EXERCISE REQUIREMENTS:
Please reproduce the data below word for word, leaving out the pictures.

MATERIAL FOR THE TASK:
_ _ _ _ _

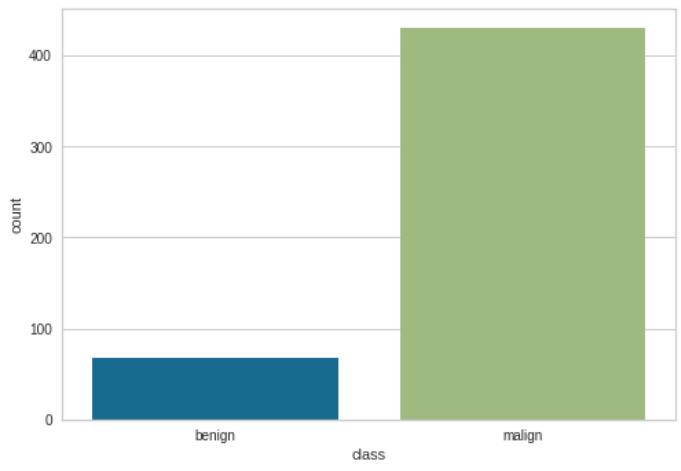Select the benign x-axis label

pyautogui.click(x=215, y=435)
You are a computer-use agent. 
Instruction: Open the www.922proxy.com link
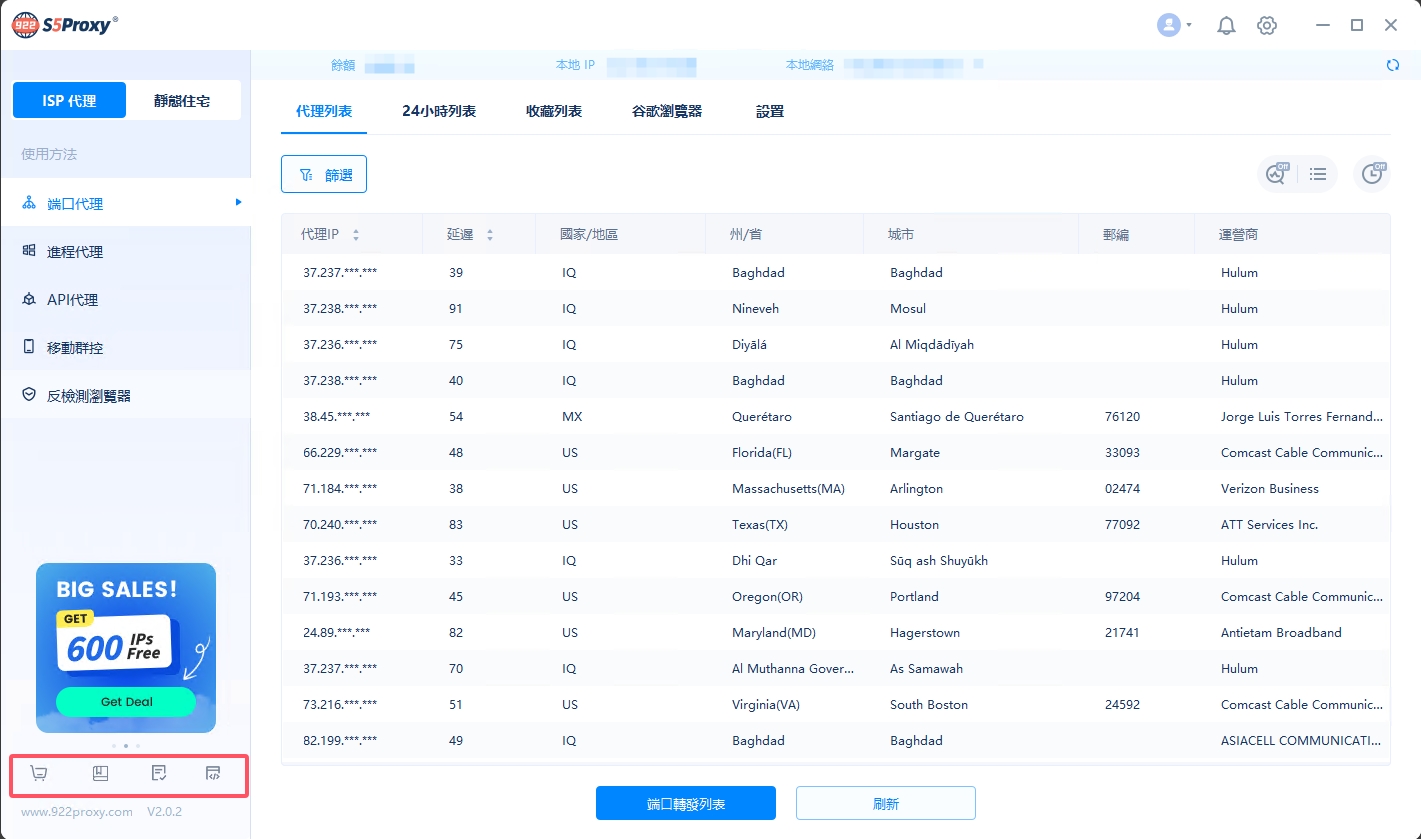pyautogui.click(x=77, y=812)
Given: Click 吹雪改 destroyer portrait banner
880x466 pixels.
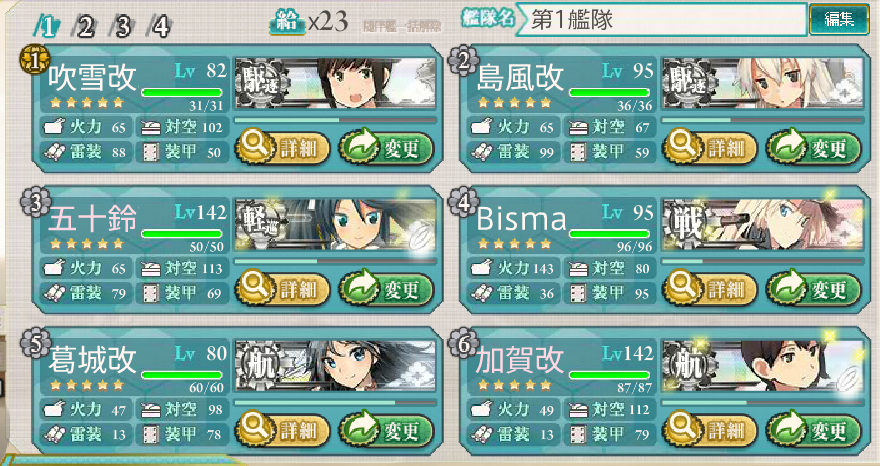Looking at the screenshot, I should point(335,83).
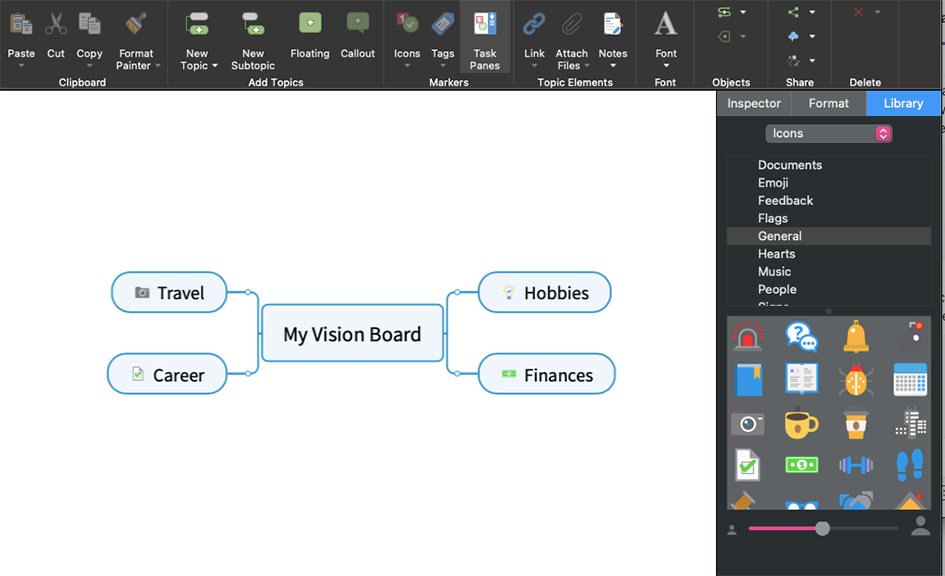The image size is (945, 576).
Task: Pick the ladybug icon from library
Action: 856,380
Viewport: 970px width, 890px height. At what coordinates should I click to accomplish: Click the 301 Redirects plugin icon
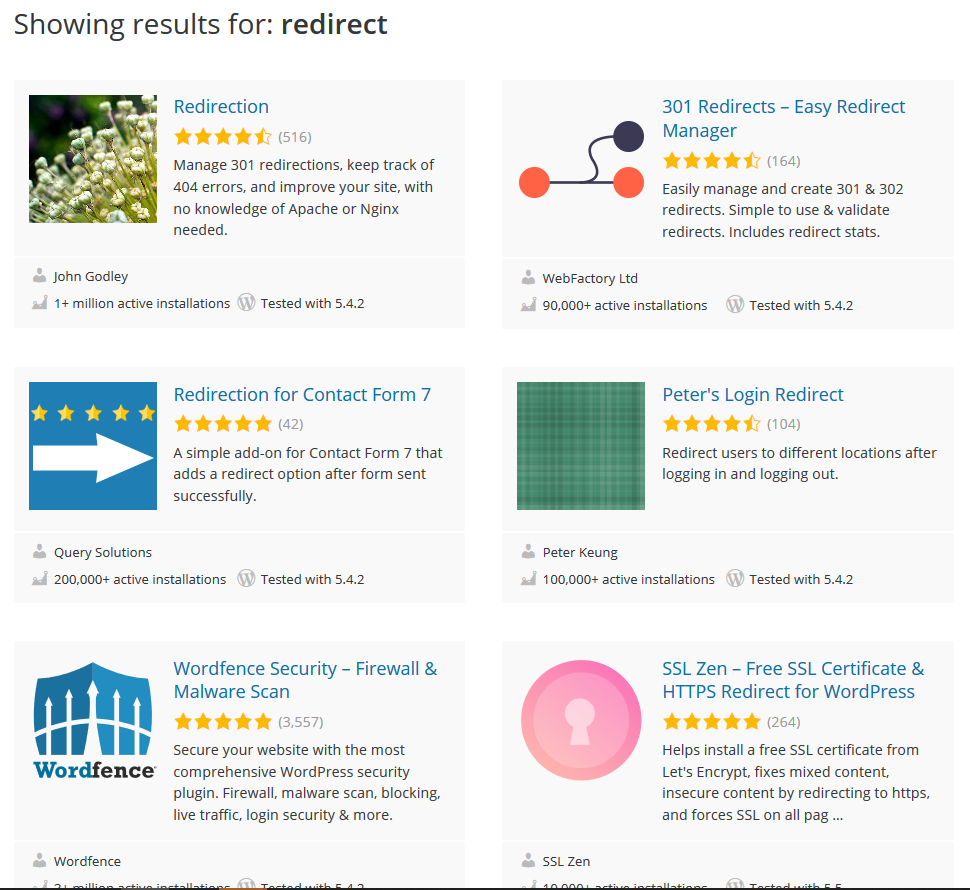(581, 159)
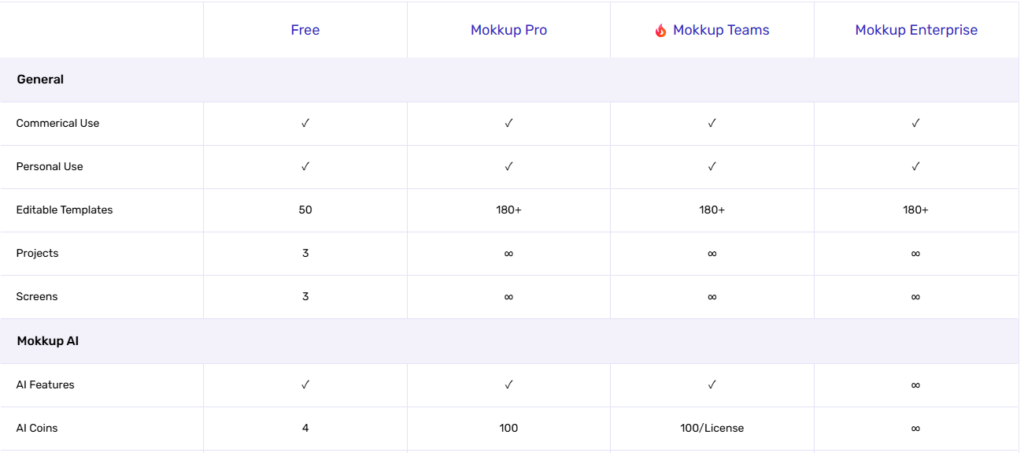Screen dimensions: 1024x453
Task: Open the Mokkup Pro plan header
Action: [x=509, y=30]
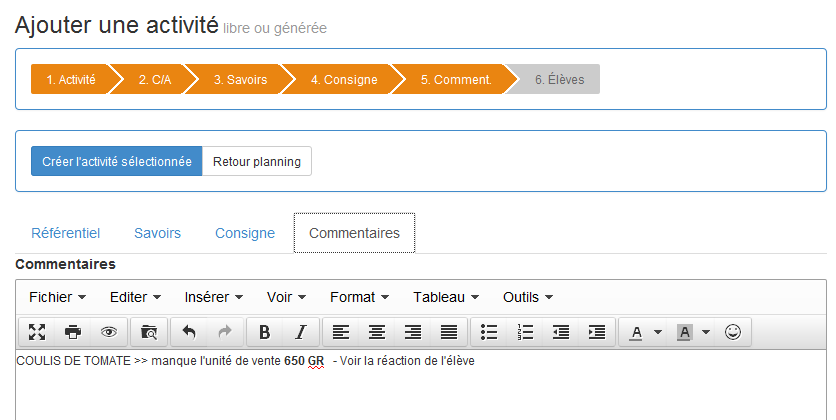Toggle fullscreen editor mode icon
This screenshot has width=836, height=420.
click(x=37, y=332)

_ _ _ _ _

FULL OUTPUT:
Select the benign x-axis label

pyautogui.click(x=215, y=435)
You are a computer-use agent. 
Instruction: Open the www.922proxy.com link
pyautogui.click(x=77, y=812)
Given: Click 吹雪改 destroyer portrait banner
880x466 pixels.
Looking at the screenshot, I should point(335,83).
The image size is (945, 576).
Task: Pick the ladybug icon from library
Action: 856,380
Viewport: 970px width, 890px height. At what coordinates should I click to accomplish: Click the 301 Redirects plugin icon
(581, 159)
Screen dimensions: 1024x453
Task: Open the Mokkup Pro plan header
Action: [x=509, y=30]
Toggle fullscreen editor mode icon
This screenshot has width=836, height=420.
click(x=37, y=332)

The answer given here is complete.